Half of the power plant’s output will be used by URC’s sugar mill. The other 23 MW will go to the national grid under a 25-year operating contract with the Department of Energy (DOE).
The biomass power plant is URC’s Sugar and Renewable Division, foray into RE.
“It will bring increased value to the sugar that we mill in order to prepare for the increased competition,” URC President and CEO Lance Gokongwei said.
Bagasse is a by-product of URC’s sugar mill in Kabankalan, which has a capacity of about 9,000 tons per day.
“The selling point in biomass is that it actually puts value into what you normally throw away: the bagasse.
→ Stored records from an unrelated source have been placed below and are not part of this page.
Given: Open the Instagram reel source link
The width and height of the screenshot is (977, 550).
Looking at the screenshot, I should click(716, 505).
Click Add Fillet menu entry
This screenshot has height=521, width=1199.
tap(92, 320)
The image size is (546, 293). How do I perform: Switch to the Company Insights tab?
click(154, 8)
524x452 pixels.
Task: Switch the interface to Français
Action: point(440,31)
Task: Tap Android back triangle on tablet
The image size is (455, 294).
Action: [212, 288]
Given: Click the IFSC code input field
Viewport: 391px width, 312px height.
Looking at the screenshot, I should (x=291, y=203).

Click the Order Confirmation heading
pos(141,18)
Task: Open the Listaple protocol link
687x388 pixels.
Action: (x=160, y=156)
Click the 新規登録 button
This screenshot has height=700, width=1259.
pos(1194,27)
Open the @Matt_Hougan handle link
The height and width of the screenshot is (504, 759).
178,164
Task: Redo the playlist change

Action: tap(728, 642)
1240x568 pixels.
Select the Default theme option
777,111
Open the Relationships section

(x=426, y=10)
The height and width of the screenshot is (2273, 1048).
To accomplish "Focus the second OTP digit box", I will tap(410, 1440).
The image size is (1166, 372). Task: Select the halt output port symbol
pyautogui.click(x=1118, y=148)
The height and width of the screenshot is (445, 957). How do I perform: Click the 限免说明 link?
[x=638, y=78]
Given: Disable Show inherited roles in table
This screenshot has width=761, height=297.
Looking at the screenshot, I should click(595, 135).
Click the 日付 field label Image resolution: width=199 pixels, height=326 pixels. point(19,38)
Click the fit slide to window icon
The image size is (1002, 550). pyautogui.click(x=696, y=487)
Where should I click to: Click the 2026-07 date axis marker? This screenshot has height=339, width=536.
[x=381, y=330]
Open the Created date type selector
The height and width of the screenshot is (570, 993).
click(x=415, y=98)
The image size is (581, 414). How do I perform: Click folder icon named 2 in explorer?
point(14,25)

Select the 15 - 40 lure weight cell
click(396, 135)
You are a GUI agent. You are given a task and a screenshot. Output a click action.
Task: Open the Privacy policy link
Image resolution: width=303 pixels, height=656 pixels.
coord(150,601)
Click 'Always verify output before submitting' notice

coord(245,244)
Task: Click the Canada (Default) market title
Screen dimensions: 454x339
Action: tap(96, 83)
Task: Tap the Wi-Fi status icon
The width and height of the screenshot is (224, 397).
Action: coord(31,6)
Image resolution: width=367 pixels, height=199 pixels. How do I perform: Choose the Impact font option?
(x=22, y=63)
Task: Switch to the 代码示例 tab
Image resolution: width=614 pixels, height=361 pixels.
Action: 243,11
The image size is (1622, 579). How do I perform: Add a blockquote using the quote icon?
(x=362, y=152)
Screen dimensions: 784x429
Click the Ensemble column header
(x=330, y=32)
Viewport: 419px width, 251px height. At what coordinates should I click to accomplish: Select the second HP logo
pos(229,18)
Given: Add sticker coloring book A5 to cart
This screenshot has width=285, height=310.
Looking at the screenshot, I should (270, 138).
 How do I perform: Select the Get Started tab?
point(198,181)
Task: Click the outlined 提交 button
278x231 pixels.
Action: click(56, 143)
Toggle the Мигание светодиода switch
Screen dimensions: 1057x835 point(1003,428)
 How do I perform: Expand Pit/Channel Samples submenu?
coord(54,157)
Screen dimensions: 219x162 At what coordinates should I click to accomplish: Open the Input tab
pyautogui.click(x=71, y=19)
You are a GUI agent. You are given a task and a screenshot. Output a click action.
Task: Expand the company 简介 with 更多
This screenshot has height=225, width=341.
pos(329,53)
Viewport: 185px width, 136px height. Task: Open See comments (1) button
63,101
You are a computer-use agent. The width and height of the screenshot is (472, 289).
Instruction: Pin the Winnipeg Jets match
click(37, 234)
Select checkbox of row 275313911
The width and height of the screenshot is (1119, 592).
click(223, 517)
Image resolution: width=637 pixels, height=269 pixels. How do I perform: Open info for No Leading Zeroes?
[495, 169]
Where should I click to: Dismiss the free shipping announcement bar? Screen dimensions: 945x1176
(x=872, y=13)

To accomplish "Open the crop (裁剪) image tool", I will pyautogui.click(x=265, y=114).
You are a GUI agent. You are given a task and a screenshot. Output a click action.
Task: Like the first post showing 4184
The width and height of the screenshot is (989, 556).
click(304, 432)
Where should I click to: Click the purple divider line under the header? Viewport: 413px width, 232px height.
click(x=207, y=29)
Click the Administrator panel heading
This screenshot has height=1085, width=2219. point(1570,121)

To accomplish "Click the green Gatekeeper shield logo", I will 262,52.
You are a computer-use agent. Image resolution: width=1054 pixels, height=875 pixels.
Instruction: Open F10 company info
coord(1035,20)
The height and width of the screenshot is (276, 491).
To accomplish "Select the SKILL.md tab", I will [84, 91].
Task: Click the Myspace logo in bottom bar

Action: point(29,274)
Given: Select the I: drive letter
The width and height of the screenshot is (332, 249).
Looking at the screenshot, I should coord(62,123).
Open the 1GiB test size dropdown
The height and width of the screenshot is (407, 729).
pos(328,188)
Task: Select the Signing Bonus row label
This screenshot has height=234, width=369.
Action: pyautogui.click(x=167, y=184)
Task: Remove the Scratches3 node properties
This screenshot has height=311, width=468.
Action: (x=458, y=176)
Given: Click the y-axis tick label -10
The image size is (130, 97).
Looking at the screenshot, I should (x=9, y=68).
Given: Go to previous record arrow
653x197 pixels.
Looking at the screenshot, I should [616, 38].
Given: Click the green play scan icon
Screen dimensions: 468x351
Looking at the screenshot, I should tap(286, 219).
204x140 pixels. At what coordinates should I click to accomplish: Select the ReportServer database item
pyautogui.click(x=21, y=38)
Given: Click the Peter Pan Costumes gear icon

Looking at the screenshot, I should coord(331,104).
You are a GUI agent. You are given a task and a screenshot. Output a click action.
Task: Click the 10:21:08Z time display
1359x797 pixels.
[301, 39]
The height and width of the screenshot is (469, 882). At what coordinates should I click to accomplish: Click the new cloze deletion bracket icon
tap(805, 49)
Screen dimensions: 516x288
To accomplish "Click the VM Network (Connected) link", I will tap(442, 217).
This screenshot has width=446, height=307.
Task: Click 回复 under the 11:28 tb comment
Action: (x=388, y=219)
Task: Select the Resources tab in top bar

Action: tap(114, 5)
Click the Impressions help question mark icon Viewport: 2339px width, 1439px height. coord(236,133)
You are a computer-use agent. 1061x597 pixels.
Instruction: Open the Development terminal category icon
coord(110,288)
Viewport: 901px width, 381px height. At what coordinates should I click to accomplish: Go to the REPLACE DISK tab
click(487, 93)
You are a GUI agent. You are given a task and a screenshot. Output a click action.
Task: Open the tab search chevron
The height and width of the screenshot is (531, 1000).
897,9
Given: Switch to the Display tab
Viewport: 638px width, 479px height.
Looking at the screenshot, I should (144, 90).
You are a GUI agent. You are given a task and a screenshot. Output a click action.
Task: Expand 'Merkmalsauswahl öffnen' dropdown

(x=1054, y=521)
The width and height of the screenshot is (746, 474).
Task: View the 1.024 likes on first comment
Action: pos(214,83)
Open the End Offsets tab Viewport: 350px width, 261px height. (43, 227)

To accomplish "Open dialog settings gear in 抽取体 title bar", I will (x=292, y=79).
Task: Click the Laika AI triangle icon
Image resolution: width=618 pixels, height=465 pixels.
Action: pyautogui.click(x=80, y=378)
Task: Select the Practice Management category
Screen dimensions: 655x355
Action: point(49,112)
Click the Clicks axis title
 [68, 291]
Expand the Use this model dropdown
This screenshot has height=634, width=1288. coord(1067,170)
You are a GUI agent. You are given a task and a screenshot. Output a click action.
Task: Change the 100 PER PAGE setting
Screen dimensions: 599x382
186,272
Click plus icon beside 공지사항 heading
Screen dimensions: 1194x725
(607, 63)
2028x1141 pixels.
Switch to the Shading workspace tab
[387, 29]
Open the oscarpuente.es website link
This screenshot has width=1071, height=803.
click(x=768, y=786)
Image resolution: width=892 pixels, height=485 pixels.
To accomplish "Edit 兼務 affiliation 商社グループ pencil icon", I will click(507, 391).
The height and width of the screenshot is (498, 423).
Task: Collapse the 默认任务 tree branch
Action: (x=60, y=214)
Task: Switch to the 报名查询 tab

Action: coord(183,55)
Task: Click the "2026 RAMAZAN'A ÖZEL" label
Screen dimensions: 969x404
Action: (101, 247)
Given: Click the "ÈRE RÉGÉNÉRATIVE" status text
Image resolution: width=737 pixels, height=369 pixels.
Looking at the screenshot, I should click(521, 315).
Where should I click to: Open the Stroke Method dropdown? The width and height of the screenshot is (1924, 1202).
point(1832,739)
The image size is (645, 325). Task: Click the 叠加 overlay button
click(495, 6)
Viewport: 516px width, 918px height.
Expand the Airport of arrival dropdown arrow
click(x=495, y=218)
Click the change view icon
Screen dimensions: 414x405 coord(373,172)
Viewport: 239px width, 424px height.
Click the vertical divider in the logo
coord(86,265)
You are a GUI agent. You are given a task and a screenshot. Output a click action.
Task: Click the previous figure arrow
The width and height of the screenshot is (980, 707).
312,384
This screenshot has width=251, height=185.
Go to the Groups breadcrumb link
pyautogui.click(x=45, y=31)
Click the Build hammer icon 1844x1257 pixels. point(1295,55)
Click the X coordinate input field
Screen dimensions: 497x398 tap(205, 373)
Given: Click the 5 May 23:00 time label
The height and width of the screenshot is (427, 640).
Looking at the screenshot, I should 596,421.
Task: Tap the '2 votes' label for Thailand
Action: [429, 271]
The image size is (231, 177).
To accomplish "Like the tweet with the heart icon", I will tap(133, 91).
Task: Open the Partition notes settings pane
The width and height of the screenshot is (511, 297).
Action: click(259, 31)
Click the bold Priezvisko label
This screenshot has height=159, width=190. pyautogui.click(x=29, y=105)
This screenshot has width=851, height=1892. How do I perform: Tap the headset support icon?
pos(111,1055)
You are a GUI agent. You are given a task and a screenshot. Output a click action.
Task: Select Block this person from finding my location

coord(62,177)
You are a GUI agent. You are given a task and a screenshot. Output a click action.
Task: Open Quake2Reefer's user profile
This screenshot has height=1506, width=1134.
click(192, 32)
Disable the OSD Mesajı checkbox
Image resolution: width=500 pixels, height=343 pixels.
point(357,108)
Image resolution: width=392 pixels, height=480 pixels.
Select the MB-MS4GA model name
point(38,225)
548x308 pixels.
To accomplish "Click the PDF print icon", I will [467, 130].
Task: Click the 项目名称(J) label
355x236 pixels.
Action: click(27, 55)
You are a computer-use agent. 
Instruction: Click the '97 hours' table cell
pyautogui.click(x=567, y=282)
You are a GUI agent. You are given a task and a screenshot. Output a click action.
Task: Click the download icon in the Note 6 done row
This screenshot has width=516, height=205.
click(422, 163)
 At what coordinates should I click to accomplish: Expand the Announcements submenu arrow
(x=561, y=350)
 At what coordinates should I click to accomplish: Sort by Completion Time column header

When you do that, you can actually decrease the overall cost of food in this country,” said former Energy Secretary Carlo Jericho L. Petilla, who attended the plant’s inauguration last month.
“This is [a] welcome news that we have the new power plant here.… This is an additional 46MW, as far as I am concerned,” Petilla added.
The Philippines hopes to raise the share of RE in the power mix to 15,304 MW by 2030, about half of projected demand for that year.
Latest figures from the DOE show that the power plants that use coal, oil and natural gas still account for 10,772 MW, or about 70 percent of the energy mix. Hydro and geothermal energy make up over 5,274 MW. Wind, solar and biofuel power plants contributed only 117 MW into the mix.
In the Visayas demand is forecast to grow to 4,412 MW by 2030.
The grid currently has an installed capacity of 2,402 MW, and only 310 MW have so far been committed.